▶ EXERCISE GOAL:
Of the entries below, copy only those lines that contain the word "pixels".

▶ DATASET RECORDS:

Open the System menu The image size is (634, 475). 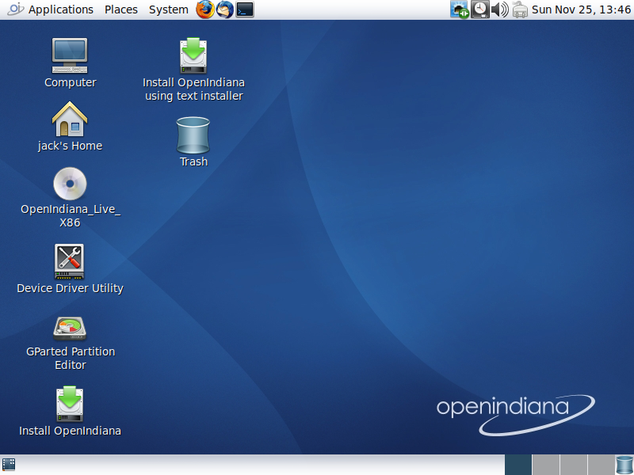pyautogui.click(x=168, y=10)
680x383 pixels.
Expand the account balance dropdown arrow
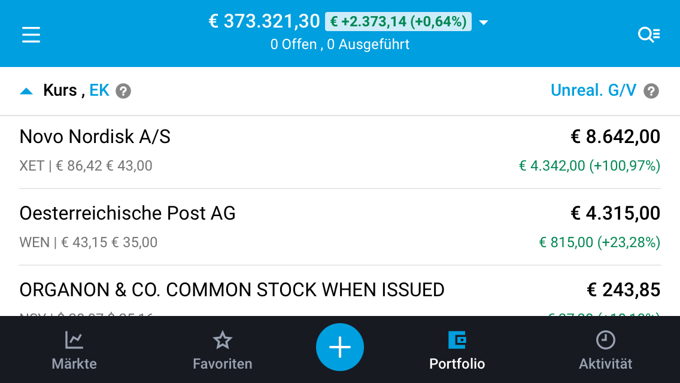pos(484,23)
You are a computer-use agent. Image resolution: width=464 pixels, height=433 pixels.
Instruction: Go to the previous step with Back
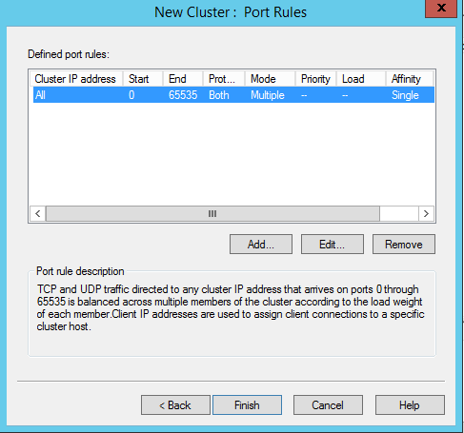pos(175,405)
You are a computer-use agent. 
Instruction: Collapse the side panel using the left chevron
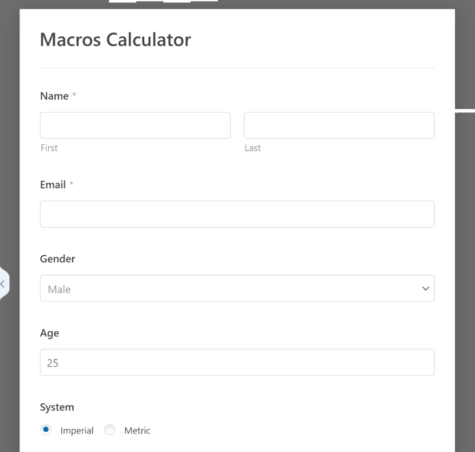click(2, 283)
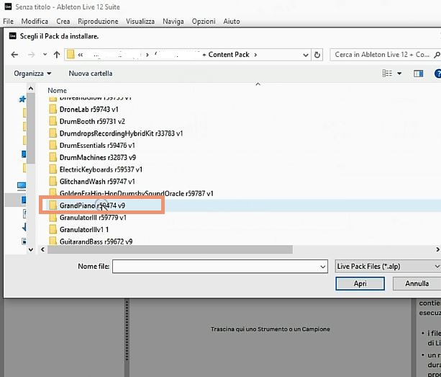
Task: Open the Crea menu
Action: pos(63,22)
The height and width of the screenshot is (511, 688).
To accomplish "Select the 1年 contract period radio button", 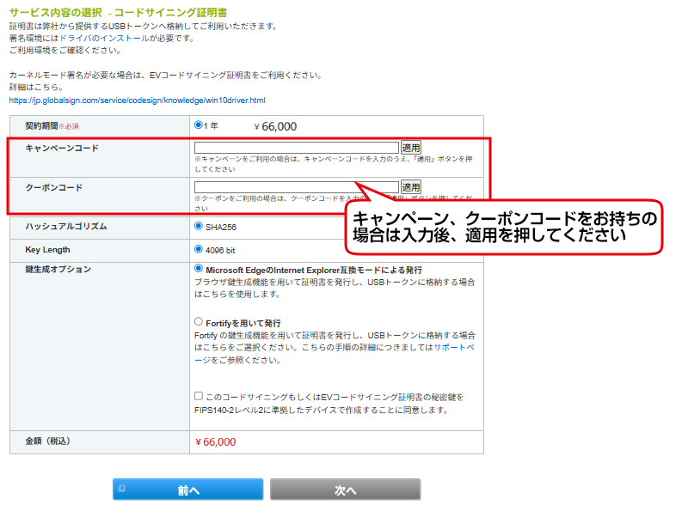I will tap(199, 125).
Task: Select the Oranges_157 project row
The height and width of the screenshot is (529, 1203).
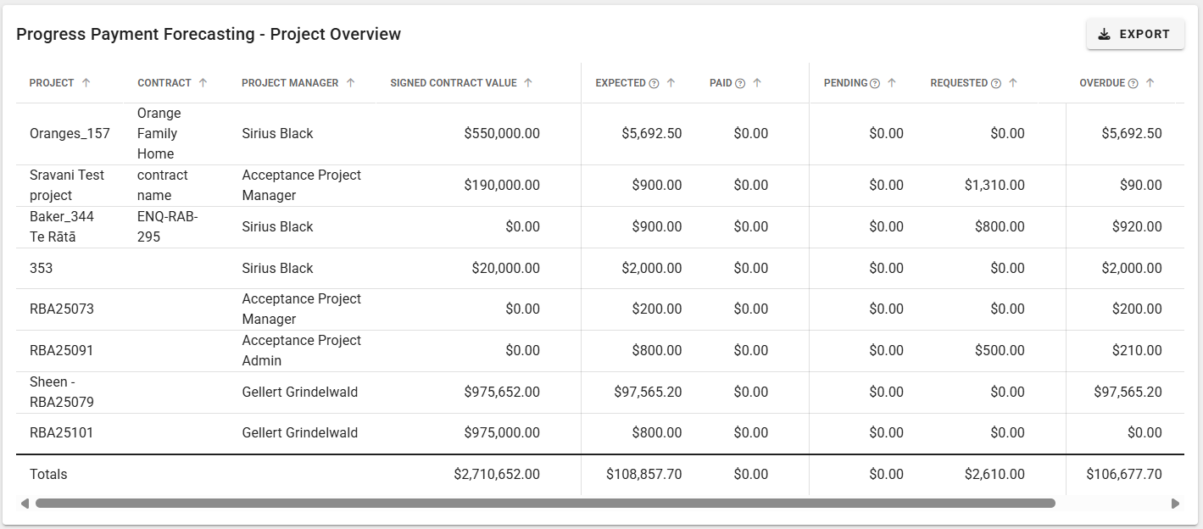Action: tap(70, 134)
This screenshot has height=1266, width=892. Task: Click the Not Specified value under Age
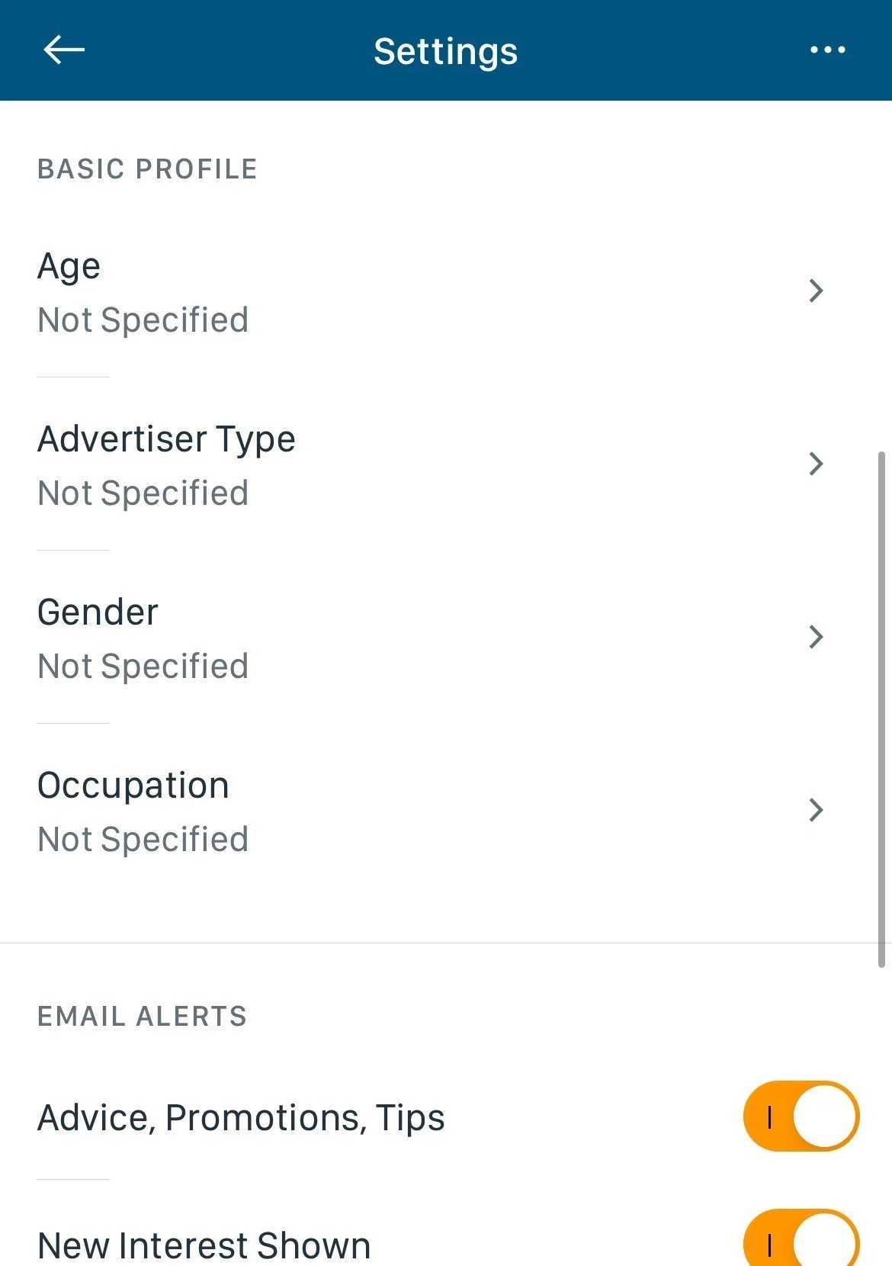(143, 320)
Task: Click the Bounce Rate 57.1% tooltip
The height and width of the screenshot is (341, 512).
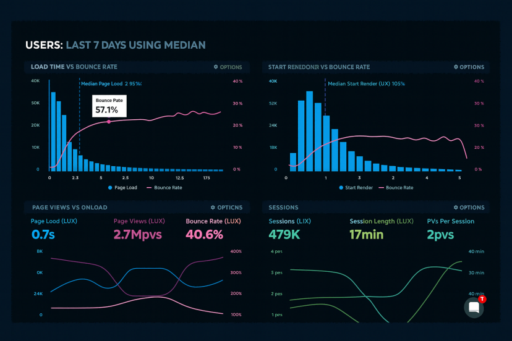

▶ EXERCISE ANSWER:
680x383 pixels.
You are a computer-use agent. Image resolution: width=464 pixels, height=433 pixels.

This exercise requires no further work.